Aim of the task —
Once you find the line with "Artigos (427, 2547)" in the data that follows, repeat it and every line after it exactly, through the line with "[Advertisement] (402, 803)".

Stored data entries:

>>>

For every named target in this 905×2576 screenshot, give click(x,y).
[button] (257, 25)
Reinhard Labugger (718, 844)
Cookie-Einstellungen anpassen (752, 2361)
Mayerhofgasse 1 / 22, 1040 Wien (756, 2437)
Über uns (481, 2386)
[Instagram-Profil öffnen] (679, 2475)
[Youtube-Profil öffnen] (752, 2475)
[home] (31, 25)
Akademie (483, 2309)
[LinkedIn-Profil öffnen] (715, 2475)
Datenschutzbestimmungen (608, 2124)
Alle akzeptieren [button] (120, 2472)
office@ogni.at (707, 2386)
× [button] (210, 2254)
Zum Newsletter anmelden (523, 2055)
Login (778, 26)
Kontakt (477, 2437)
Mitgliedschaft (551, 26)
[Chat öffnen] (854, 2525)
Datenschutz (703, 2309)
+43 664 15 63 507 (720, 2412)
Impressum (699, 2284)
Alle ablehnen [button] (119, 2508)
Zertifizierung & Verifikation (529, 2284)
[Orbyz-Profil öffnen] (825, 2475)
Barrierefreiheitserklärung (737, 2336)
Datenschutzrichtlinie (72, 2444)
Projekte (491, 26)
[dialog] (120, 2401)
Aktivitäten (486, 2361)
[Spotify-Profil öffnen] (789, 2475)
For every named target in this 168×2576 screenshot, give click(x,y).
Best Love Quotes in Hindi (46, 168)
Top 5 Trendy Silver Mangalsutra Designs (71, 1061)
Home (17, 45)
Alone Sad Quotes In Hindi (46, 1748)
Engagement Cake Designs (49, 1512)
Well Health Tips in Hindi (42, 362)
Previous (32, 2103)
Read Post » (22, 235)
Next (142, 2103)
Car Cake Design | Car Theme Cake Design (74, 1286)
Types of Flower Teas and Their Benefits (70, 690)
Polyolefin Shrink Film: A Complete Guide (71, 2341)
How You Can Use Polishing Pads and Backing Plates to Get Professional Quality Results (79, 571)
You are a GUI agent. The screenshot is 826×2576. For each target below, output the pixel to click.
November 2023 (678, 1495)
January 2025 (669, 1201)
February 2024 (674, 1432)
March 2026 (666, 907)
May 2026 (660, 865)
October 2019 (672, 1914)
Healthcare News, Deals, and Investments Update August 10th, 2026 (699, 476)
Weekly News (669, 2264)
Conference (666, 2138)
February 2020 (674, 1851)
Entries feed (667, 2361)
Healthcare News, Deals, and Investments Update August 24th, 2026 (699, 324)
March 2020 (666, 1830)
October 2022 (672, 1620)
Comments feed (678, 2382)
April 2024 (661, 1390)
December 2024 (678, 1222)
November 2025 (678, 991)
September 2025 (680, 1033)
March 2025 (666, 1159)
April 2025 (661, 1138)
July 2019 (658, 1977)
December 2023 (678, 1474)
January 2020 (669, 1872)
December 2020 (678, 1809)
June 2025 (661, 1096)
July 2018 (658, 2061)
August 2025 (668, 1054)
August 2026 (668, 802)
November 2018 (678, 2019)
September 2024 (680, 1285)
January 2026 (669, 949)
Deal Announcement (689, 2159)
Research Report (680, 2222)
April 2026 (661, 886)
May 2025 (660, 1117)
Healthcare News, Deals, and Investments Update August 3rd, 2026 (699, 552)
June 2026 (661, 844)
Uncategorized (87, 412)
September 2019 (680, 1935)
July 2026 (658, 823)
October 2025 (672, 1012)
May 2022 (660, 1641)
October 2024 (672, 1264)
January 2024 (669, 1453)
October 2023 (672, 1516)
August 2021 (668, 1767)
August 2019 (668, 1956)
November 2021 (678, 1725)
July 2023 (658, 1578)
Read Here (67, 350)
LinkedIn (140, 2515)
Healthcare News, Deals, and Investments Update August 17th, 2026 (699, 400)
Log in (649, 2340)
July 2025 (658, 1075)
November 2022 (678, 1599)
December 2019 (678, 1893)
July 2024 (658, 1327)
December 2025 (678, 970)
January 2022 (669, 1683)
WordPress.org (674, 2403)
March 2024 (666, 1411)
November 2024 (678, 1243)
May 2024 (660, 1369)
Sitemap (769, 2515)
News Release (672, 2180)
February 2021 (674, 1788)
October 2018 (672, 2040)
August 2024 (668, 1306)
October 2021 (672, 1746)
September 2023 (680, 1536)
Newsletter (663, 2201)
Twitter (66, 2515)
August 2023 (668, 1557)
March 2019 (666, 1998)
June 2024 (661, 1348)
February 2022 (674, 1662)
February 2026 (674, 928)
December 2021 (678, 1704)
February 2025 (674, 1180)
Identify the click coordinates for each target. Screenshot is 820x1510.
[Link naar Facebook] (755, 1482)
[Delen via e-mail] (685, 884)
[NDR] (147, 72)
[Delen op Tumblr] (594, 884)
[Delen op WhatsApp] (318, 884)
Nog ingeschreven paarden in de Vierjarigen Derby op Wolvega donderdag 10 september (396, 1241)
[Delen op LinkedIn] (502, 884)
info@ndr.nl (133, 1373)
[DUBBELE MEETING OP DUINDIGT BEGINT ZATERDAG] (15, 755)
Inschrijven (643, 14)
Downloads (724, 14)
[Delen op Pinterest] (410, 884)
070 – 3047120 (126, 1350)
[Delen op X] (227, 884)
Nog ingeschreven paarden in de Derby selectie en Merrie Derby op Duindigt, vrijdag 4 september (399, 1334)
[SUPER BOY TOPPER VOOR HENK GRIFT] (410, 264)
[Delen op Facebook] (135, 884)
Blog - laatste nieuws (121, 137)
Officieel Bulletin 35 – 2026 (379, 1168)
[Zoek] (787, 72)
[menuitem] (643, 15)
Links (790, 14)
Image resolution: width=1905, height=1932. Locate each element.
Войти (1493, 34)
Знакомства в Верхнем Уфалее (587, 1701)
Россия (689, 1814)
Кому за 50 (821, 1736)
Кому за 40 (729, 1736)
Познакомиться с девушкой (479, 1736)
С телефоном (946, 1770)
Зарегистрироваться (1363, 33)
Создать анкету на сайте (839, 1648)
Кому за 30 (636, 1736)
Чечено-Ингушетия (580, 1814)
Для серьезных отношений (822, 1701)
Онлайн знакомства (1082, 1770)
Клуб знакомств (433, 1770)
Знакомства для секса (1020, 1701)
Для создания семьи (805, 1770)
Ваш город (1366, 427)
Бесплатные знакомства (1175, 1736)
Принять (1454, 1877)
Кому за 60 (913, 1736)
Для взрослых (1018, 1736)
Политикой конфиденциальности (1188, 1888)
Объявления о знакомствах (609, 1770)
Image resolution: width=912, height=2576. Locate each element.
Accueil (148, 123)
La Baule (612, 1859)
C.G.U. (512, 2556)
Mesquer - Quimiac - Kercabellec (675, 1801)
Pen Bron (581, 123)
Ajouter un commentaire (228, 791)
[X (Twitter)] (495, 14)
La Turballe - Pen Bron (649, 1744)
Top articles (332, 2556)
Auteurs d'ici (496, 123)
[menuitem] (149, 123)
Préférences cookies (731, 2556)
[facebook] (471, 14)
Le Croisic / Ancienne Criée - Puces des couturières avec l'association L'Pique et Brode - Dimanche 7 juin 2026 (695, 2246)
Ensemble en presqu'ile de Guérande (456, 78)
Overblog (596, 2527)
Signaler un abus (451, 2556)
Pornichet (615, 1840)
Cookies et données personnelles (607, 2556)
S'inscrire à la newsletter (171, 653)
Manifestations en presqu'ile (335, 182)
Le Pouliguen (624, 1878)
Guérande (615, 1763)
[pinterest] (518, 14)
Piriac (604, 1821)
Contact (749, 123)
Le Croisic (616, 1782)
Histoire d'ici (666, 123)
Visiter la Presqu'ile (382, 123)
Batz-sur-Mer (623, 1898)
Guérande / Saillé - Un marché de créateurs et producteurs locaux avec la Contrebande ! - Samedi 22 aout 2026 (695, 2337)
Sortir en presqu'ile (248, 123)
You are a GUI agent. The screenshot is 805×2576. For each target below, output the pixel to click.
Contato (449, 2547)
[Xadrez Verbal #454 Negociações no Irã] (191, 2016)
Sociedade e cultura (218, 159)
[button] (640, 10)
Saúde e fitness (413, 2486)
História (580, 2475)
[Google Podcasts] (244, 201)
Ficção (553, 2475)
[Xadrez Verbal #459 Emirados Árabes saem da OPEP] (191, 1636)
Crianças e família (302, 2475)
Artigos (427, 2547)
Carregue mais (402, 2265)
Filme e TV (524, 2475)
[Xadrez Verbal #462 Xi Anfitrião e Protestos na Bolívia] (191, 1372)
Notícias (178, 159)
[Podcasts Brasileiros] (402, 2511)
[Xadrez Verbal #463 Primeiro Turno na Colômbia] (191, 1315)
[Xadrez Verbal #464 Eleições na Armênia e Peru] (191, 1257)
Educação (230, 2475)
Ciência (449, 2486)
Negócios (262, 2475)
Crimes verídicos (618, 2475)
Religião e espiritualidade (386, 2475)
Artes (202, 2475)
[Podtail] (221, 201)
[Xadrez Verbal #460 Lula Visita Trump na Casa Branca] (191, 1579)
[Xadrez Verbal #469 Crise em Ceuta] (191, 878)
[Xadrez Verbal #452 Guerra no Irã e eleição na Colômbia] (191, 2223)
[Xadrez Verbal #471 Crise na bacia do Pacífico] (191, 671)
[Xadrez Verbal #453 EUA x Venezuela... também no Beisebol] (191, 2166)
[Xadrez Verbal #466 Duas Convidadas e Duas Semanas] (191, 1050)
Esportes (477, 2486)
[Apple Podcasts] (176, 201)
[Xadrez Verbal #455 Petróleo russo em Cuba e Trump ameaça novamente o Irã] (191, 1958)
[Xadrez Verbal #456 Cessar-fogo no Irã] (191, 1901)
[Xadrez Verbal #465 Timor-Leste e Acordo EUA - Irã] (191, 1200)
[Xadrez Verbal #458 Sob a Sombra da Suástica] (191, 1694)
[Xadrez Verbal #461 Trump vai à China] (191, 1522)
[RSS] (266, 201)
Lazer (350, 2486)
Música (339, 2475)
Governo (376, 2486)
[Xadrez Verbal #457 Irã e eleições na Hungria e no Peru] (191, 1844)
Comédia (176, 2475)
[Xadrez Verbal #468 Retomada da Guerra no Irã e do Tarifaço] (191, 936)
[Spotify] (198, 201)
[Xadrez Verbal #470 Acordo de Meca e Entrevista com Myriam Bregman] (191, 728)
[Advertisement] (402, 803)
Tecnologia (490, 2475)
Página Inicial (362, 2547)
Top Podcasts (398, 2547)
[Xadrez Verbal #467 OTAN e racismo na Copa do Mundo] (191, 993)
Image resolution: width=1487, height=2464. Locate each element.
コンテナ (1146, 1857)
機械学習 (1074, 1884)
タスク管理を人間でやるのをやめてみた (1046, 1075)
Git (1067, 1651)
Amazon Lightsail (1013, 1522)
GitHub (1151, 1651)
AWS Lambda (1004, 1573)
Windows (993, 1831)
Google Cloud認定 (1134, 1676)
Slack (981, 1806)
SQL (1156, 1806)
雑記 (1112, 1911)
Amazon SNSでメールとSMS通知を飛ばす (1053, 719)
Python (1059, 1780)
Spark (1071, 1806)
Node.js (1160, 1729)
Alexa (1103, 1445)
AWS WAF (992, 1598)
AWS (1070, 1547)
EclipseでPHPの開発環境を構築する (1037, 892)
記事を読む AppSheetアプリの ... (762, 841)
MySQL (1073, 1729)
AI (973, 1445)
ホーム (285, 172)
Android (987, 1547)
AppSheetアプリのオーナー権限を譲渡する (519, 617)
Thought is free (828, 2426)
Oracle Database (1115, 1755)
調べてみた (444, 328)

<<<

Answer box —
Artigos (427, 2547)
Carregue mais (402, 2265)
Filme e TV (524, 2475)
[Xadrez Verbal #462 Xi Anfitrião e Protestos na Bolívia] (191, 1372)
Notícias (178, 159)
[Podcasts Brasileiros] (402, 2511)
[Xadrez Verbal #463 Primeiro Turno na Colômbia] (191, 1315)
[Xadrez Verbal #464 Eleições na Armênia e Peru] (191, 1257)
Educação (230, 2475)
Ciência (449, 2486)
Negócios (262, 2475)
Crimes verídicos (618, 2475)
Religião e espiritualidade (386, 2475)
Artes (202, 2475)
[Podtail] (221, 201)
[Xadrez Verbal #460 Lula Visita Trump na Casa Branca] (191, 1579)
[Xadrez Verbal #469 Crise em Ceuta] (191, 878)
[Xadrez Verbal #452 Guerra no Irã e eleição na Colômbia] (191, 2223)
[Xadrez Verbal #471 Crise na bacia do Pacífico] (191, 671)
[Xadrez Verbal #453 EUA x Venezuela... também no Beisebol] (191, 2166)
[Xadrez Verbal #466 Duas Convidadas e Duas Semanas] (191, 1050)
Esportes (477, 2486)
[Apple Podcasts] (176, 201)
[Xadrez Verbal #455 Petróleo russo em Cuba e Trump ameaça novamente o Irã] (191, 1958)
[Xadrez Verbal #456 Cessar-fogo no Irã] (191, 1901)
[Xadrez Verbal #465 Timor-Leste e Acordo EUA - Irã] (191, 1200)
[Xadrez Verbal #458 Sob a Sombra da Suástica] (191, 1694)
[Xadrez Verbal #461 Trump vai à China] (191, 1522)
[RSS] (266, 201)
Lazer (350, 2486)
Música (339, 2475)
Governo (376, 2486)
[Xadrez Verbal #457 Irã e eleições na Hungria e no Peru] (191, 1844)
Comédia (176, 2475)
[Xadrez Verbal #468 Retomada da Guerra no Irã e do Tarifaço] (191, 936)
[Spotify] (198, 201)
[Xadrez Verbal #470 Acordo de Meca e Entrevista com Myriam Bregman] (191, 728)
[Advertisement] (402, 803)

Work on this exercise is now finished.